Studio album by 108
- Released: April 13, 2010
- Recorded: February 2009 in Boston, Massachusetts
- Genres: Metalcore, hardcore punk
- Length: 23:31
- Label: Deathwish (DWI108)
- Producer: Alex Garcia-Rivera

108 chronology
| A New Beat from a Dead Heart (2007) | 18.61 (2010) |  |

= 18.61 =

18.61 is the fifth studio album by the American metallic hardcore band 108. The album follows 2007's A New Beat from a Dead Heart. The album was the first to be recorded with drummer Michael Justian, formerly of Trap Them and Unearth. 18.61 was released on April 13, 2010, through Deathwish Inc.

==Background==
The band entered the studio to record 18.61 with Alex Garcia-Rivera, formerly of Give Up the Ghost, in February 2009 originally intending to record a four-song EP. The band stated, "Our desire was to record a raw and stripped down record, and once we hit the studio, things developed so quickly that it was clear that recording just an EP was out of the question." 18.61 was mixed by Kurt Ballou of Converge at his own GodCity studio.

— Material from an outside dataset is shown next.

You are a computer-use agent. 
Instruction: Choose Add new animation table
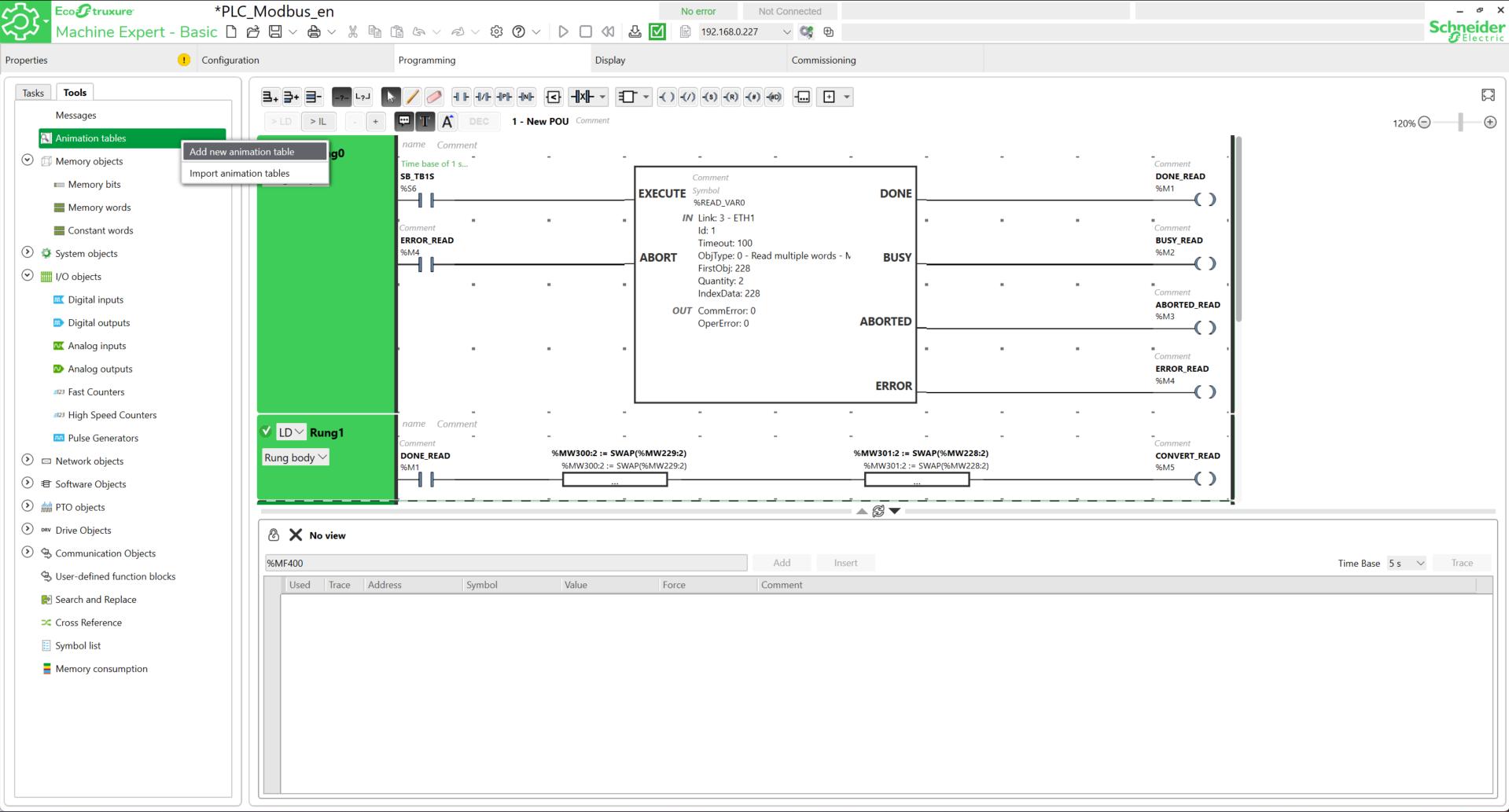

18.61 is the final album released by 108 with lead singer Robert Fish. In March 2010, before the official release of 18.61, Fish announced his departure citing that he was "struggling to find my place within 108 due to the personal evolution I have gone through." After the departure of Fish, the remaining members of 108 discussed the possibilities of ending the band and breaking up. However, in April 2010, the band announced that 108 would continue without Robert Fish. While the band has no intention of replacing their former lead singer, 108 will still tour in support of 18.61 and continue writing new music. Commenting on the departure of Fish, guitarist Vic DiCara stated, "Robert's contribution to the band was so vast and touched so many aspects of 108, that we fully realize [we] can not 'replace' him. We don't plan to try. Instead, we will do something very different from what we did as a band with him."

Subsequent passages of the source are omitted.